1 is an exploded perspective view showing a liquid crystal display device which is an embodiment of an electro-optical device according to the invention. FIG. It is sectional drawing which shows the cross-section of the principal part in the state which assembled the liquid crystal display device of FIG. It is sectional drawing which expands and shows the part shown by the arrow B of FIG. It is a top view which shows the principal part of one Embodiment of the wiring board which concerns on this invention. It is sectional drawing according to the EE line of FIG. It is a top view which shows the principal part of other embodiment of the wiring board which concerns on this invention. It is a block diagram which shows one Embodiment of the electronic device which concerns on this invention. It is a perspective view which shows other embodiment of the electronic device which concerns on this invention. It is a top view which shows the principal part of an example of the conventional wiring board.

Explanation of symbols

1. 1. liquid crystal display device (electro-optical device), LCD panel (electro-optical panel),
3. Driving IC, 4. 4. lighting device; FPC (wiring board), 5a. Circuit forming section, 5b. Input terminal, 5c. Bent part, 5d. 5. Output terminal LED,
7). Light guide, 7a. 7. light incident surface, 7b, light emitting surface, A reflective layer, 9. Diffusion layer,
11. First substrate, 12. A second substrate, 16a, 16b. Translucent substrate,
26a, 26b. Retardation plate 27a, 27b. Polarizing plate, 29. Overhang,
32. Circuit components, 33. IC for power supply (semiconductor element),
36, 37, 46, 47. Wiring, 36a, 37a, 46a, 47a. Land part,
58. Terminal for external connection, 59. ACF, 80. Mobile phones (electronic devices),
83. Liquid crystal display, S1, S2. Surface, X. Mounting area of power IC

Claims (9)

An electro-optic panel containing an electro-optic material;
A substrate connected to the electro-optic panel;
A semiconductor element mounted on the substrate;
Terminals provided on the semiconductor element;
A land portion to which the terminal is connected and wiring provided on the substrate;
An electro-optical device, wherein a width of the land portion is wider than a width of the terminal of the semiconductor element.   2. The electro-optical device according to claim 1, wherein the width of the land is approximately twice the width of the terminal.

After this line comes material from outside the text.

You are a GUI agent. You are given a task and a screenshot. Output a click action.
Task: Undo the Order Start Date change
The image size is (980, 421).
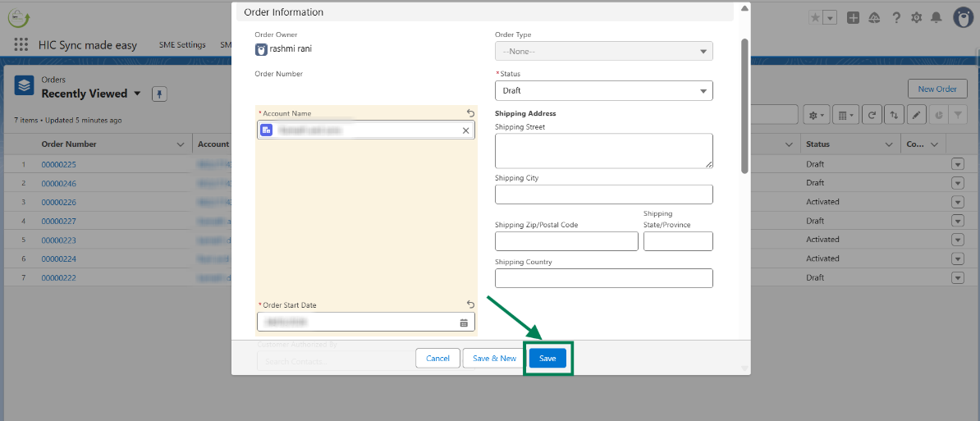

An electro-optic panel containing an electro-optic material;
A substrate connected to the electro-optic panel;
A semiconductor element mounted on the substrate;
Terminals provided on the semiconductor element;
A land portion to which the terminal is connected and wiring provided on the substrate;
2. The electro-optical device according to claim 1, wherein at least two land portions are provided for the terminals of the semiconductor element.   4. The electro-optical device according to claim 3, wherein an interval between adjacent wirings among the at least two wirings in the land portion is narrower than a width of the terminal.   5. The electro-optical device according to claim 1, wherein the semiconductor element is a power supply IC for supplying power to the electro-optical panel.   6. The electro-optical device according to claim 1, wherein the wiring board is a flexible wiring board. A substrate,
A semiconductor element mounted on the substrate;
Terminals provided on the semiconductor element;
A land portion to which the terminal is connected and wiring provided on the substrate;
The wiring board, wherein a width of the land portion is wider than a width of the terminal of the semiconductor element. A substrate,
A semiconductor element mounted on the substrate;
Terminals provided on the semiconductor element;
A land portion to which the terminal is connected and wiring provided on the substrate;
The wiring board according to claim 1, wherein at least two land portions are provided for the terminals of the semiconductor element. An electronic apparatus comprising the electro-optical device according to claim 1.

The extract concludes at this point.